3D Histogram-Based Anomaly Detection for Categorical Sensor Data in Internet of Things

The applications of Internet-of-things (IoT) deploy a massive number of sensors to monitor the system and environment. Anomaly detection on streaming sensor data is an important task for IoT maintenance and operation. In real IoT applications, many sensors report categorical values rather than numerical readings. Unfortunately, most existing anomaly detection methods are designed only for numerical sensor data. They cannot be used to monitor the categorical sensor data. In this study, we design and develop a 3D Histogram-based Categorical Anomaly Detection (HCAD) solution to monitor categorical sensor data in IoT. HCAD constructs the histogram model by three dimensions: categorical value, event duration, and frequency.

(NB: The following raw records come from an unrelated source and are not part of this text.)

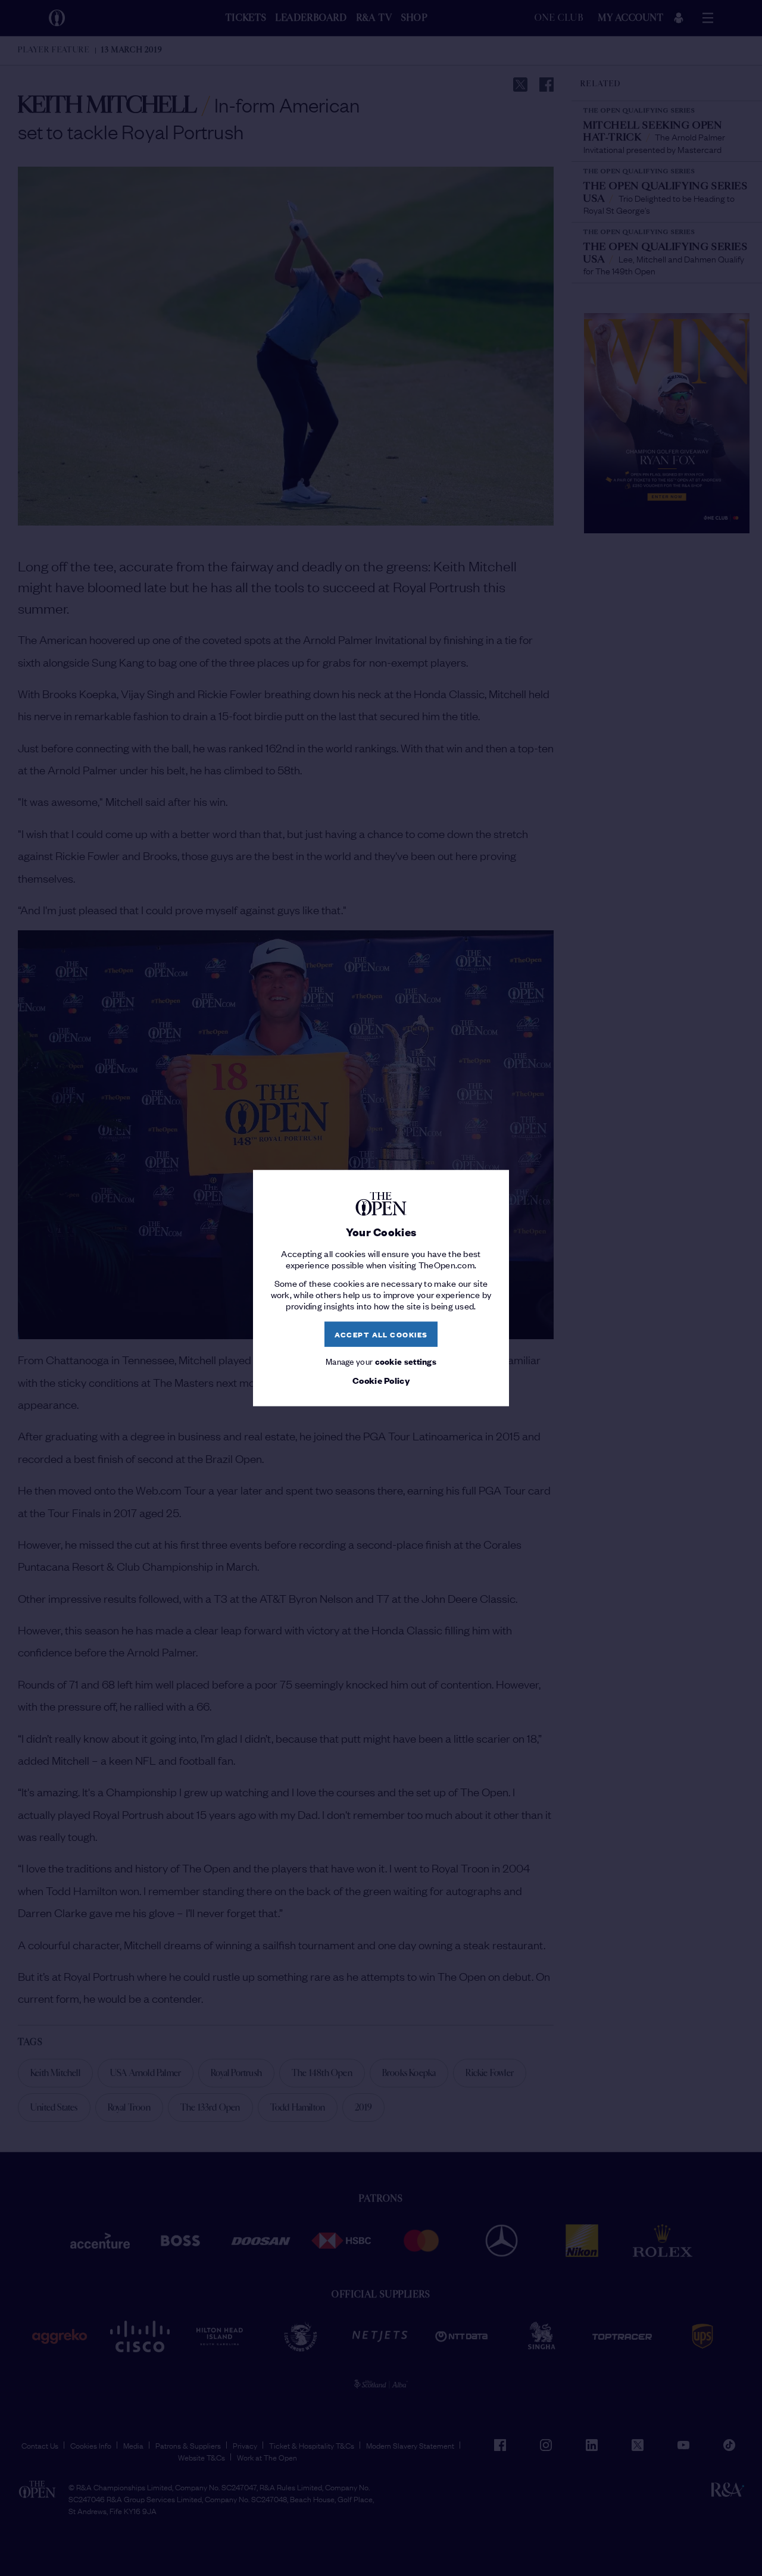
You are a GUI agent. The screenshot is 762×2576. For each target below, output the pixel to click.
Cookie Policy (381, 1380)
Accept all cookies (381, 1334)
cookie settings (406, 1360)
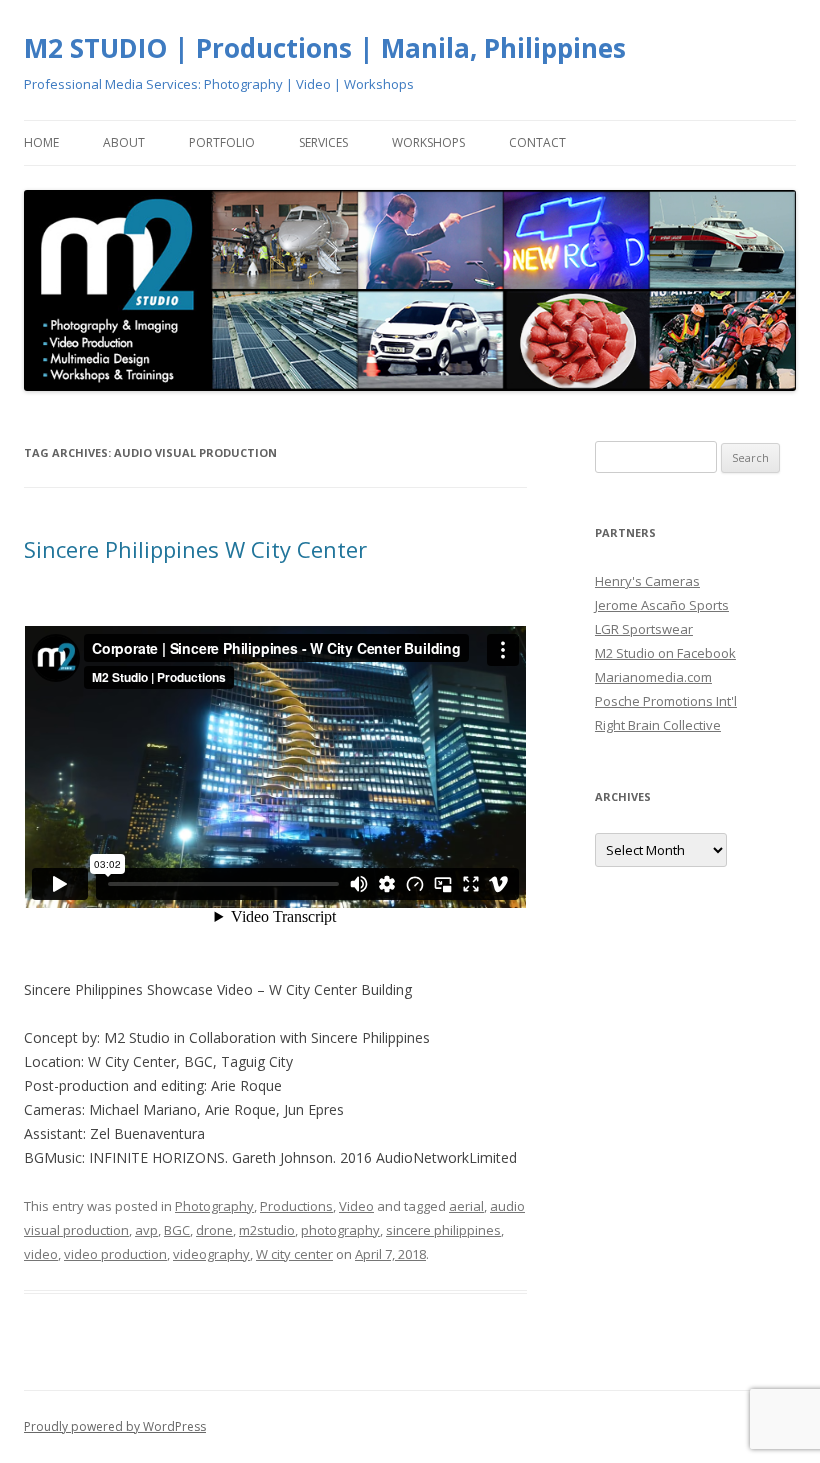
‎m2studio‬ (267, 1230)
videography (211, 1254)
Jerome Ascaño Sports (662, 605)
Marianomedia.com (653, 677)
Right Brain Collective (658, 725)
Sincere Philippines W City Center (195, 549)
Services (323, 142)
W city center (294, 1254)
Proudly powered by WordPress (115, 1426)
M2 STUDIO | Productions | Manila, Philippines (325, 48)
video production (115, 1254)
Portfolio (222, 142)
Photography (214, 1206)
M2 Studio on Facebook (665, 653)
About (124, 142)
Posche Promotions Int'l (666, 701)
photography (340, 1230)
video (41, 1254)
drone (214, 1230)
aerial (466, 1206)
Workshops (428, 142)
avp (146, 1230)
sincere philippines (443, 1230)
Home (41, 142)
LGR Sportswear (644, 629)
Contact (537, 142)
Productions (296, 1206)
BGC (177, 1230)
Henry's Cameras (647, 581)
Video (356, 1206)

The histogram models are used to profile normal working states of IoT devices. HCAD automatically determines the range of normal data and anomaly threshold. It only requires very limited parameter setting and can be applied to a wide variety of different IoT devices. We implement HCAD and integrate it into an online monitoring system. We test the proposed solution on real IoT datasets such as telemetry data from satellite sensors, air quality data from chemical sensors, and transportation data from traffic sensors. The results of extensive experiments show that HCAD achieves higher detecting accuracy and efficiency than state-of-the-art methods.